The data below holds a line containing "Where should I" and a line containing "Open the Export menu in the menu bar"; please quote exactly those two lines and every line between them, and nothing else.

> _DATA PROVIDED_
_ _ _ _

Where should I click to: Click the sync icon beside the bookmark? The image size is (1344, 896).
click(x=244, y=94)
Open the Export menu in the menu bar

_ _ _ _

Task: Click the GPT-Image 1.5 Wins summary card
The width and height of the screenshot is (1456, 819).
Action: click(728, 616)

_ _ _ _

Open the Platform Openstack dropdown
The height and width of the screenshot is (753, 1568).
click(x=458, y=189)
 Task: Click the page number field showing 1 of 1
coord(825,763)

_ _ _ _

> _OUTPUT BELOW_
Where should I click to: Click the sync icon beside the bookmark? The image size is (1344, 896).
click(x=244, y=94)
Open the Export menu in the menu bar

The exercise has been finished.